[Nancy by Rhoda Broughton]@TWC D-Link bookNancy CHAPTER XLI 5/6
With a complexion that serves one such ill turns as mine does, one is not over-fond of _facing_ people.
I am beside her.
For a moment we are both silent. "Well," say I, presently, with an unintentional tartness in my tone, "why do not you begin? I am waiting to hear all about it! Begin!" So Barbara begins. "I am afraid," she says, smiling all the while, but growing as red as the bunch of late roses in my breast, "that I looked horribly _pleased_! One ought to look as if one did not care, ought not one ?" "Ought one ?" say I, with interest, then beginning to laugh vociferously. "At least you were not as bad as the old maid who late in life received a very wealthy offer, and was so much elated by it that she took off all her clothes, and kicked her bonnet round the room!" Barbara laughs. "No, I was not quite so bad as that." "And how did he do it ?" pursue I, inquisitively.

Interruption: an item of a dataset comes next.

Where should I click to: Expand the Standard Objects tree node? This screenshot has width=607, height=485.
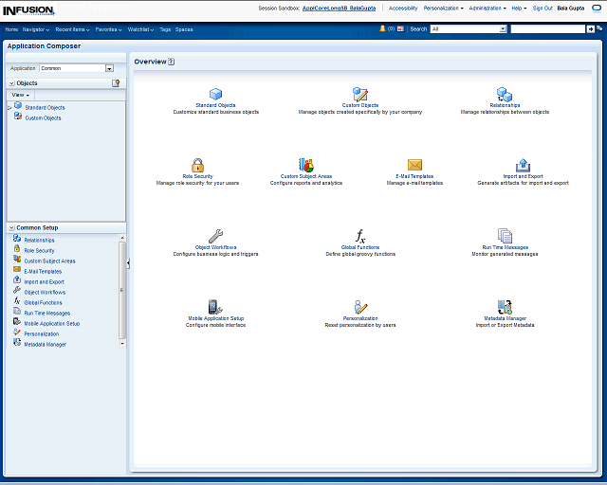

"Did he write or speak" "He spoke." "And what did he say? How did he word it? Ah!"-- (with a sigh)--"I suppose you will not tell me _that_ ?" She has abandoned her chair, and has fallen on her knees before me, hiding her face in my lap.
Delicious waves of color, like the petals of a pink sweet-pea, are racing over her cheeks and throat. "Was ever any one known to tell it ?" she says, indistinctly. "Yes," reply I, "_I_ was.